Citizens are free to form such lists. Each list may support and  
oppose any topics, and the lists are supposed to collect similar  
minded candidates together. Ballots may be just votes for individual  
candidates (not for issues). I don't see any specific problems in  
this case.

> In a party system, we generally have a degree of party discipline  
> such that a voter has some reasonable expectation that a candidate  
> on the party list will in fact vote for the party agenda. Not so  
> for ad hoc issue-based lists.

Yes, all political systems tend to generate some form of party  
discipline. (Candidate nomination, party rules, parliament rules,  
party ideology and election method (e.g. open vs. closed lists) play  
a role in determining the strength of the discipline.)

Ad-hoc issue based lists could also become party like (if I  
understood your concept of "ad-hoc issue based lists" right (same  
freely formed candidate lists for the elections that I discussed?)).
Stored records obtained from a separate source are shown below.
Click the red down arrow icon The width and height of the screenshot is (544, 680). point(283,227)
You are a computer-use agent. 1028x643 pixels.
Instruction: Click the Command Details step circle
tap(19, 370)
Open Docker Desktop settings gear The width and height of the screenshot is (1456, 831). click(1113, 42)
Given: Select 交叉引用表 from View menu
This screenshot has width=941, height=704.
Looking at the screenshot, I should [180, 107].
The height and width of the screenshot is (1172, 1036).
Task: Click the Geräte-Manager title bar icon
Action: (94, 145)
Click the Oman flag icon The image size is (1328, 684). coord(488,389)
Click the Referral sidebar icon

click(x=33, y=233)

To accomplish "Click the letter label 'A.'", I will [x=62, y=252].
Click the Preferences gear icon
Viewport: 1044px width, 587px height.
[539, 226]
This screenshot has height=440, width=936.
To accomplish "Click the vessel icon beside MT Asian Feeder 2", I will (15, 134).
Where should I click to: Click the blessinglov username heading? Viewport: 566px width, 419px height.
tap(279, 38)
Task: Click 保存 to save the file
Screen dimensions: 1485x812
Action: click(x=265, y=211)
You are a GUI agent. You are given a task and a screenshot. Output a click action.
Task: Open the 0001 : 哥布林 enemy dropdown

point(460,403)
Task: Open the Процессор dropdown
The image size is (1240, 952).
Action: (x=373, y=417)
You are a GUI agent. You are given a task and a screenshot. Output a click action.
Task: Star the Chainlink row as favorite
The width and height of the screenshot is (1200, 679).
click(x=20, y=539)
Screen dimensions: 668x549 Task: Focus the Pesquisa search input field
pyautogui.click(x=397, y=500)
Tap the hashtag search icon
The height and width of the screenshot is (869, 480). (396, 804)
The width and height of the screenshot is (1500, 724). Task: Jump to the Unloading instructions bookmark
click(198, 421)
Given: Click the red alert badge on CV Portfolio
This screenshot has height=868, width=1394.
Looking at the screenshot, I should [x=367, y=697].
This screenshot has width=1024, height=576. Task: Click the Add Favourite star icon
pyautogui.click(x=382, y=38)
> Candidates can choose to emphasize issues (maybe X vs not-X, maybe  
> others) that they think will garner voter support. Perhaps a  
> candidate will successfully make the case that Y is a more  
> important issue than X, once the campaign is underway. If he can  
> persuade the voters, he can be elected under STV-PR, which is how  
> it should be, according to me.

Tree structures would do the same thing, maybe even lists (allow  
sufficient voting options if there are few topics with different  
priorities).

> STV-PR seems most appropriate here, where the voter votes for a  
> candidate who will be a relatively independent agent when elected.  
> Voters are then free to listen to candidates making their cases and  
> vote accordingly.

What are the STV-PR specific benefits that make it best in the school  
case? I guess not the party discipline related problems?

Juho


>
>>
>>
>>> I'm a little skeptical of supermajority or consensus systems,  
>>> which can easily lead to paralysis if an sufficient minority  
>>> simply refuses to compromise. The California state budget rules  
>>> are a case in point; a 2/3 majority is required in both  
>>> legislative houses to pass a budget. The result is a perennial  
>>> budget stalemate.
>>
>> In that kind of questions either a simple majority should be  
>> enough, or alternatively one could only reopen the discussion with  
>> >1/3 support but at the second round simple majority would be  
>> enough. I think supermajorities have a more natural role e.g. when  
>> changing (or amending) constitution.